O governo de Israel criticou hoje (13) a tentativa de entrada de um navio líbio na Faixa de Gaza. De acordo com nota publicada pela embaixada israelense em Brasília, o objetivo da embarcação não é oferecer ajuda humanitária, mas provocar.
“Os organizadores estão tentando provocar e criar uma situação de constrangimento para Israel, assim como forçar a abertura de uma nova rota marítima para Gaza, permitindo a entrada de armas para o Hamas e terroristas. Esta não é uma aspiração humanitária, mas sim uma atitude hostil”, afirmou a nota.

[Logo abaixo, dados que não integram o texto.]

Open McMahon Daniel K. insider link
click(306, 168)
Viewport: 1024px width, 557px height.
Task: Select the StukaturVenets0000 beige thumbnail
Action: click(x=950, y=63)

De acordo com o comunicado, Israel permite a entrada de cerca de 800 caminhões com suprimentos por semana – uma média de 15 mil toneladas – e que a quantidade registrada no navio líbio é inferior ao previsto para um único dia.
As restrições feitas por Israel na Faixa de Gaza tratam da entrada de armas, material bélico e itens que podem ser utilizados para fins militares. Todos os navios devem descarregar seus bens no Porto de Ashdod para que sejam transportados para a Cisjordânia ou para a Faixa de Gaza somente depois de inspeção.
“Os organizadores do navio são convidados a entregar seus suprimentos à Faixa de Gaza através do porto israelense de Ashdod ou pelo porto egípcio de El Arish, evitando um confronto desnecessário”, destacou o governo israelense. “Qualquer pessoa verdadeiramente interessada em enviar ajuda aos moradores de Gaza pode usar os canais terrestres existentes, assim como todas as organizações internacionais respeitáveis”, concluiu a nota.